A word-for-word restatement of the whole listing is the expected answer.

++++ Recorded data

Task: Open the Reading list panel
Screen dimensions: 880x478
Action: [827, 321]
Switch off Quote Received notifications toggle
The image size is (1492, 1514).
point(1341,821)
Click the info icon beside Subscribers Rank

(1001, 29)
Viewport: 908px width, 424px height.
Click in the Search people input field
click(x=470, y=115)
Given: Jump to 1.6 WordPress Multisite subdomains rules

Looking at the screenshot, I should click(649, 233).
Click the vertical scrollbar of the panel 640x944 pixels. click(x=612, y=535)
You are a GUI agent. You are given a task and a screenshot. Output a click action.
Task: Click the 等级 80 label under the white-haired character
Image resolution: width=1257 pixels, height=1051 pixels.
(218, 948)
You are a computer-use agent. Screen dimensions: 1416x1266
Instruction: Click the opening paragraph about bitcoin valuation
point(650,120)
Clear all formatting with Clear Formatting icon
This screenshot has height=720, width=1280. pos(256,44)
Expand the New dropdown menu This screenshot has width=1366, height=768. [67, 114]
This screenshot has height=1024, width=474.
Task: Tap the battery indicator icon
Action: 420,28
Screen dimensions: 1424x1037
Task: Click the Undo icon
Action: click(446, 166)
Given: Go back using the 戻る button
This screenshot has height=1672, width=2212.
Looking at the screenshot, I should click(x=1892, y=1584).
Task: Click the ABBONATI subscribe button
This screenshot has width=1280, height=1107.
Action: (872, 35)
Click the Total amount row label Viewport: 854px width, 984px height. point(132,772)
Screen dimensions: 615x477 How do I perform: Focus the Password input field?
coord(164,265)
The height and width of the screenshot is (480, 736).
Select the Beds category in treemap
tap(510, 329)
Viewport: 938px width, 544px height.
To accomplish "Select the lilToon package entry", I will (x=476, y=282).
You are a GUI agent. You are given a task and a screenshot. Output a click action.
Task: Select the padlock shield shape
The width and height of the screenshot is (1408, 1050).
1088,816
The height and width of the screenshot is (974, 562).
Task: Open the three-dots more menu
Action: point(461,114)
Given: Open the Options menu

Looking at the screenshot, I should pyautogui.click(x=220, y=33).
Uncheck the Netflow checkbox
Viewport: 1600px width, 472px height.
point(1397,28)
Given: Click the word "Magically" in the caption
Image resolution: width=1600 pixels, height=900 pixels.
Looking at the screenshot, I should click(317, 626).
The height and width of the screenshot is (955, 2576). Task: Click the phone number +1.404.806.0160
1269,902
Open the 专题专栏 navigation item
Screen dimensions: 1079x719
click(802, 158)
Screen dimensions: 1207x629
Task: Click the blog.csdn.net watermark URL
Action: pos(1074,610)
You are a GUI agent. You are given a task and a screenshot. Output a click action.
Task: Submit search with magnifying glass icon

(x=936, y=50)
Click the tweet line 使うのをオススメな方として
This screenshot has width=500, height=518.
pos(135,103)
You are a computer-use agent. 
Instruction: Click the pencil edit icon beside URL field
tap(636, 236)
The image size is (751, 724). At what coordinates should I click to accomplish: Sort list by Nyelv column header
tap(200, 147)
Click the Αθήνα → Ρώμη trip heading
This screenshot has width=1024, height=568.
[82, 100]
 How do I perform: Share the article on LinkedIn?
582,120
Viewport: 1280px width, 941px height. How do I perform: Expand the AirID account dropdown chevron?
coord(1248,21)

++++++++

**Response for this exercise:**
Task: Open the Reading list panel
Screen dimensions: 880x478
Action: [827, 321]
Switch off Quote Received notifications toggle
The image size is (1492, 1514).
point(1341,821)
Click the info icon beside Subscribers Rank

(1001, 29)
Viewport: 908px width, 424px height.
Click in the Search people input field
click(x=470, y=115)
Given: Jump to 1.6 WordPress Multisite subdomains rules

Looking at the screenshot, I should click(649, 233).
Click the vertical scrollbar of the panel 640x944 pixels. click(x=612, y=535)
You are a GUI agent. You are given a task and a screenshot. Output a click action.
Task: Click the 等级 80 label under the white-haired character
Image resolution: width=1257 pixels, height=1051 pixels.
(218, 948)
You are a computer-use agent. Screen dimensions: 1416x1266
Instruction: Click the opening paragraph about bitcoin valuation
point(650,120)
Clear all formatting with Clear Formatting icon
This screenshot has height=720, width=1280. pos(256,44)
Expand the New dropdown menu This screenshot has width=1366, height=768. [67, 114]
This screenshot has height=1024, width=474.
Task: Tap the battery indicator icon
Action: 420,28
Screen dimensions: 1424x1037
Task: Click the Undo icon
Action: click(446, 166)
Given: Go back using the 戻る button
This screenshot has height=1672, width=2212.
Looking at the screenshot, I should click(x=1892, y=1584).
Task: Click the ABBONATI subscribe button
This screenshot has width=1280, height=1107.
Action: (872, 35)
Click the Total amount row label Viewport: 854px width, 984px height. point(132,772)
Screen dimensions: 615x477 How do I perform: Focus the Password input field?
coord(164,265)
The height and width of the screenshot is (480, 736).
Select the Beds category in treemap
tap(510, 329)
Viewport: 938px width, 544px height.
To accomplish "Select the lilToon package entry", I will (x=476, y=282).
You are a GUI agent. You are given a task and a screenshot. Output a click action.
Task: Select the padlock shield shape
The width and height of the screenshot is (1408, 1050).
1088,816
The height and width of the screenshot is (974, 562).
Task: Open the three-dots more menu
Action: point(461,114)
Given: Open the Options menu

Looking at the screenshot, I should pyautogui.click(x=220, y=33).
Uncheck the Netflow checkbox
Viewport: 1600px width, 472px height.
point(1397,28)
Given: Click the word "Magically" in the caption
Image resolution: width=1600 pixels, height=900 pixels.
Looking at the screenshot, I should click(317, 626).
The height and width of the screenshot is (955, 2576). Task: Click the phone number +1.404.806.0160
1269,902
Open the 专题专栏 navigation item
Screen dimensions: 1079x719
click(802, 158)
Screen dimensions: 1207x629
Task: Click the blog.csdn.net watermark URL
Action: pos(1074,610)
You are a GUI agent. You are given a task and a screenshot. Output a click action.
Task: Submit search with magnifying glass icon

(x=936, y=50)
Click the tweet line 使うのをオススメな方として
This screenshot has width=500, height=518.
pos(135,103)
You are a computer-use agent. 
Instruction: Click the pencil edit icon beside URL field
tap(636, 236)
The image size is (751, 724). At what coordinates should I click to accomplish: Sort list by Nyelv column header
tap(200, 147)
Click the Αθήνα → Ρώμη trip heading
This screenshot has width=1024, height=568.
[82, 100]
 How do I perform: Share the article on LinkedIn?
582,120
Viewport: 1280px width, 941px height. How do I perform: Expand the AirID account dropdown chevron?
coord(1248,21)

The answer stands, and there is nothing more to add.